La convention sur le mercure est adoptée

Radio-Canada avec Agence France-Presse et Reuters
La combustion de charbon destinée à produire de l'électricité crée d'importantes émissions de mercure.

Quelque 140 États ont adopté samedi le premier accord international qui devrait contraindre les pays à réduire leurs émissions de mercure, très toxiques pour la santé et l'environnement.

La nouvelle convention, qui fait suite à de dures négociations au cours des derniers jours, devrait limiter l'utilisation de ce métal lourd utilisé dans différents produits et dans la combustion de charbon destinée à produire de l'électricité.

La convention prévoit l'interdiction du mercure d'ici 2020 dans les thermomètres, instruments de mesure de la tension, batteries, interrupteurs, crèmes et lotions cosmétiques et certains types de lampes fluorescentes.
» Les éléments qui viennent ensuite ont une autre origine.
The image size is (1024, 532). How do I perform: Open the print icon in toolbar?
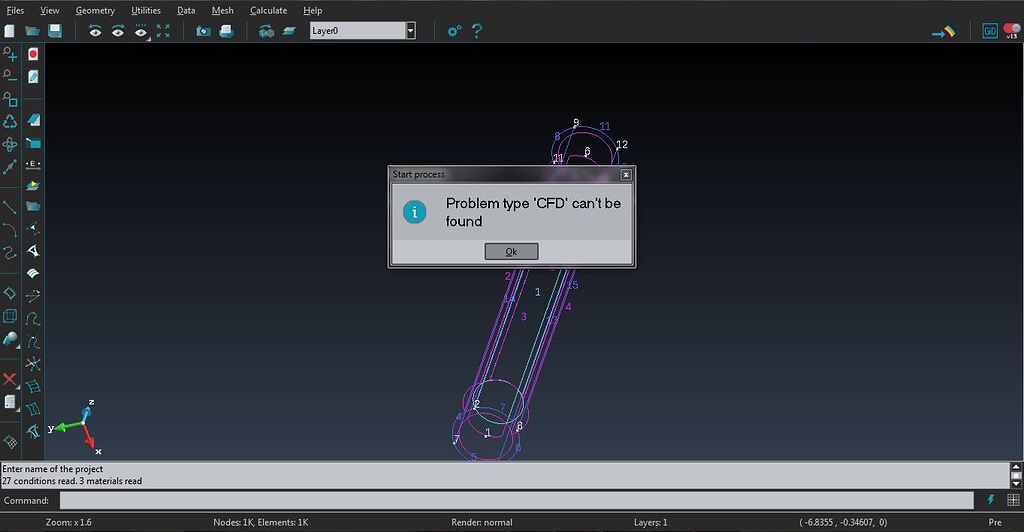pos(226,31)
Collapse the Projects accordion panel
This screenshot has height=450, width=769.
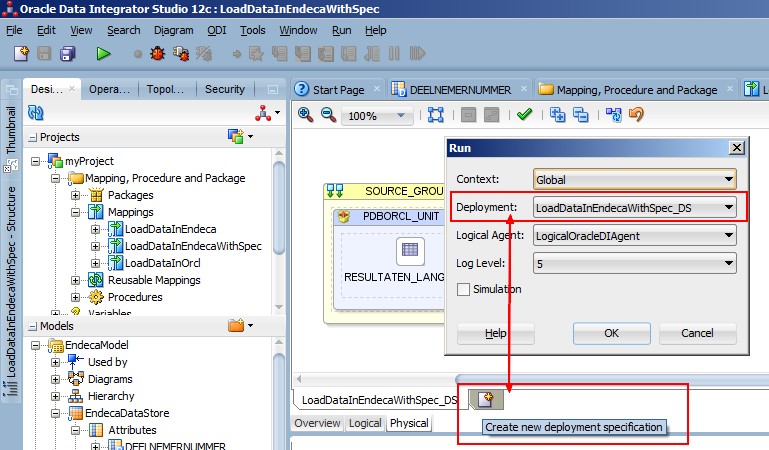click(33, 137)
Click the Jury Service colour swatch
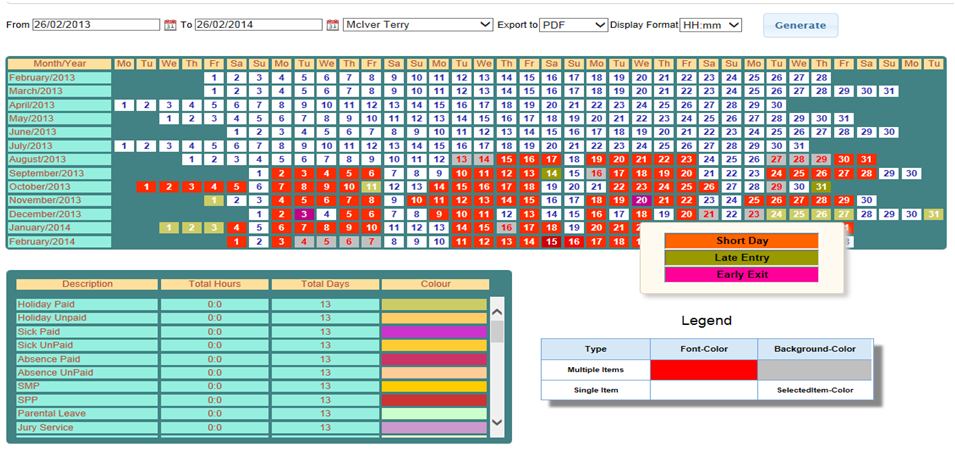Image resolution: width=955 pixels, height=451 pixels. click(433, 428)
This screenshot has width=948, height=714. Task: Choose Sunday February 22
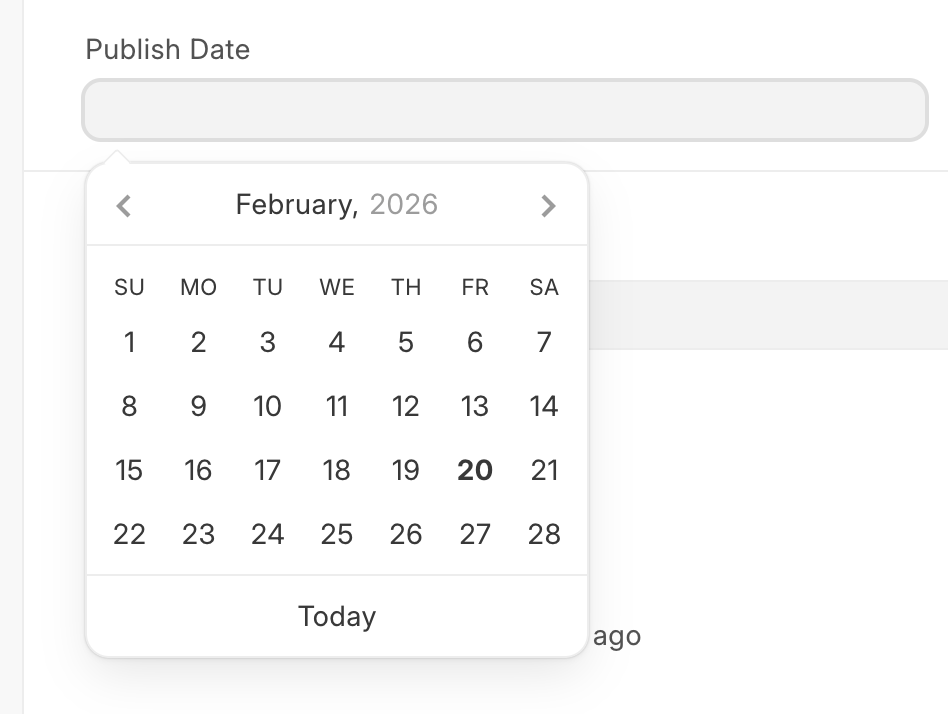click(129, 534)
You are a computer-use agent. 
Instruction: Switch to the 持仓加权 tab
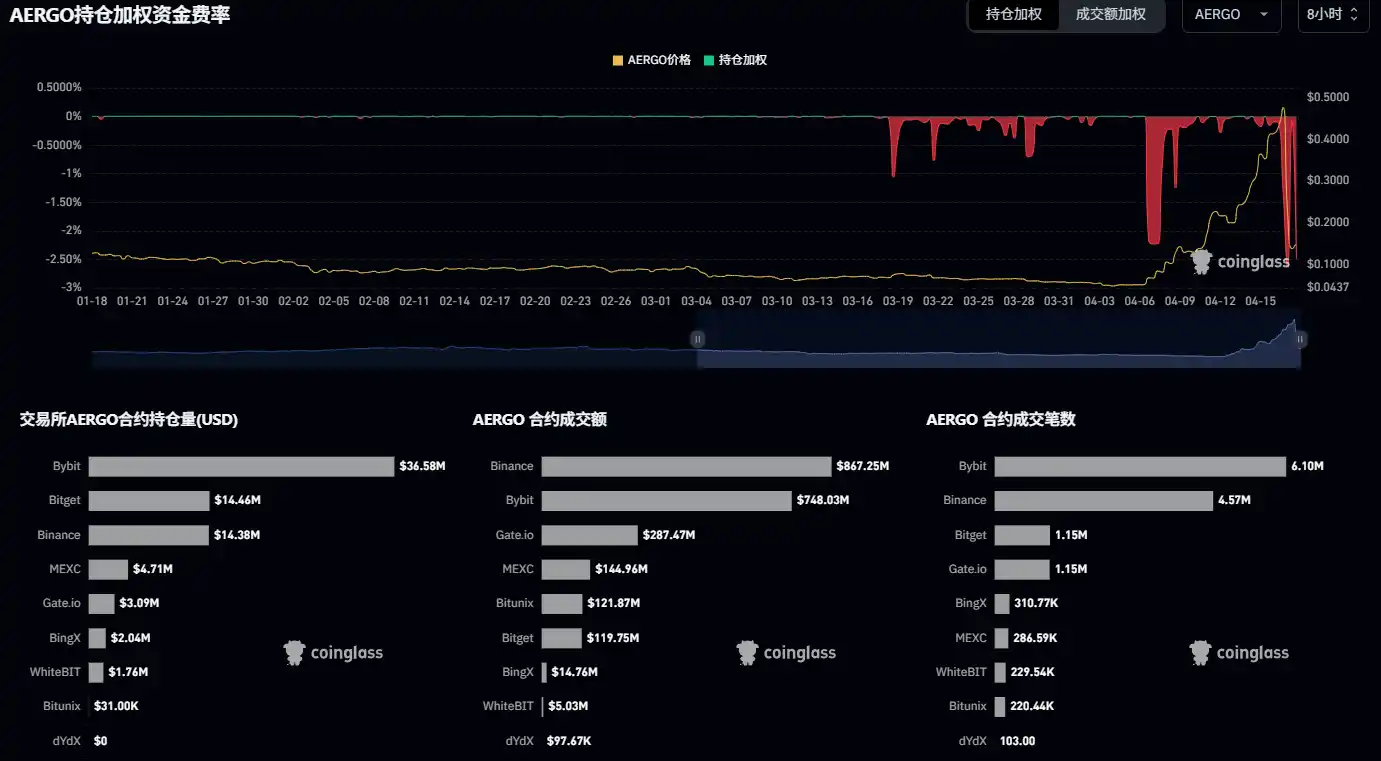(x=1013, y=15)
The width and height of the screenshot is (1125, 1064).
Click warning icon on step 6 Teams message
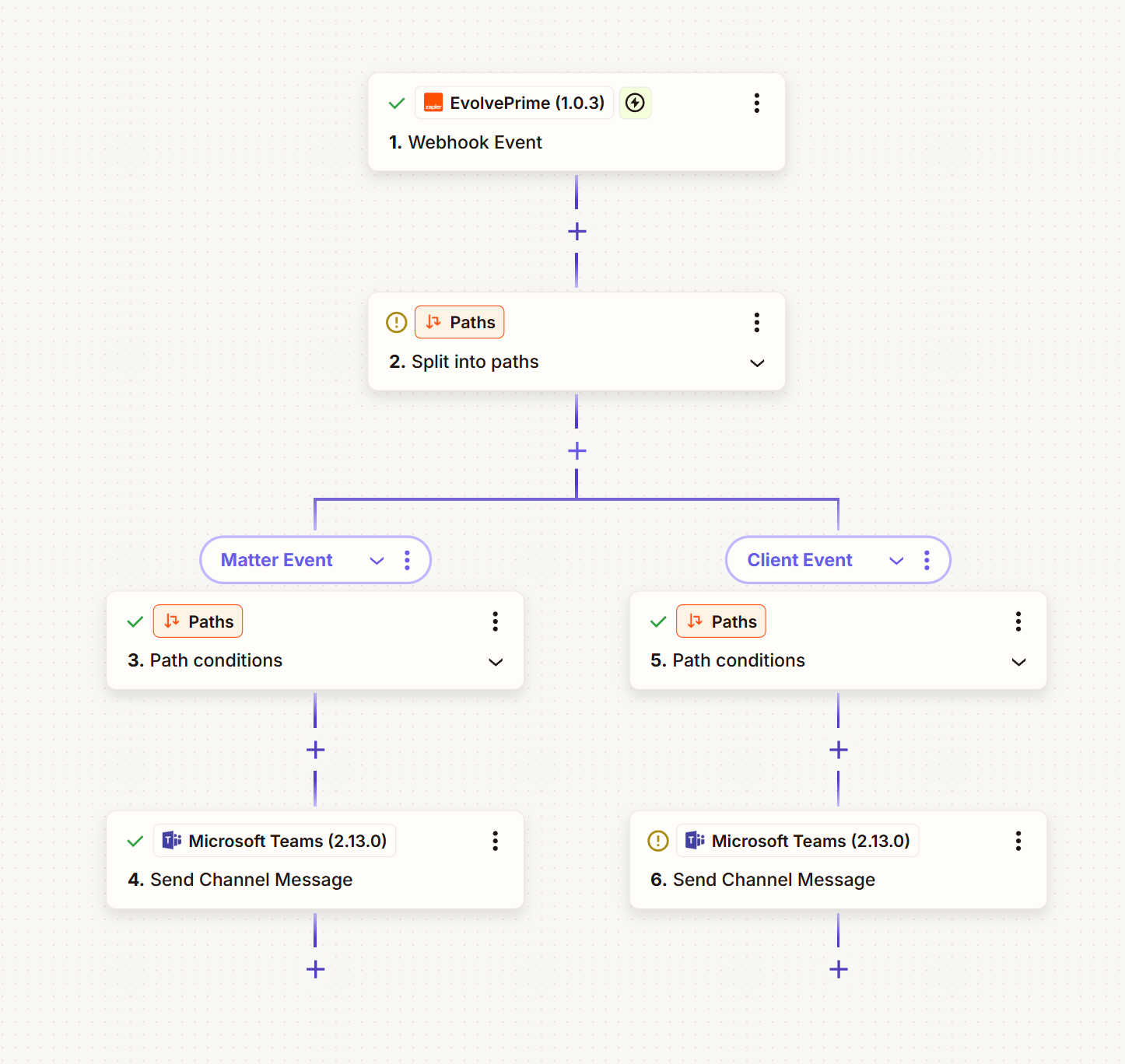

Le traité international entrera en vigueur lorsqu'il aura été ratifié par 50 États, ce qui devrait prendre trois à quatre ans, selon les experts.

Une exposition trop forte au mercure nuit au système immunitaire et peut entraîner d'autres problèmes comme des troubles psychologiques ou digestifs, la perte de dents, des problèmes cardiovasculaires ou respiratoires.

Une étude du Programme des Nations Unies pour l'environnement (PNUE) rendue publique à la veille de la Conférence de Genève présente des chiffres inquiétants sur la présence du mercure dans les lacs et rivières. L'enquête démontre que la déforestation s'est traduite, dans le monde, par un déversement dans les lacs et rivières de quelque 260 tonnes de mercure auparavant retenues dans les sols.

Selon la même étude, en un siècle, les quantités de mercure présentes dans les 100 premiers mètres de profondeur des océans, et provenant d'émissions liées à l'activité humaine, ont doublé. Les concentrations dans les eaux profondes ont, elles, augmenté de 25 %, constituant un véritable risque de contamination des poissons destinés à la consommation, notamment en Amérique du Sud et en Afrique.

Les auteurs de cette étude soulignent que l'Asie est la première région mondiale émettrice de mercure.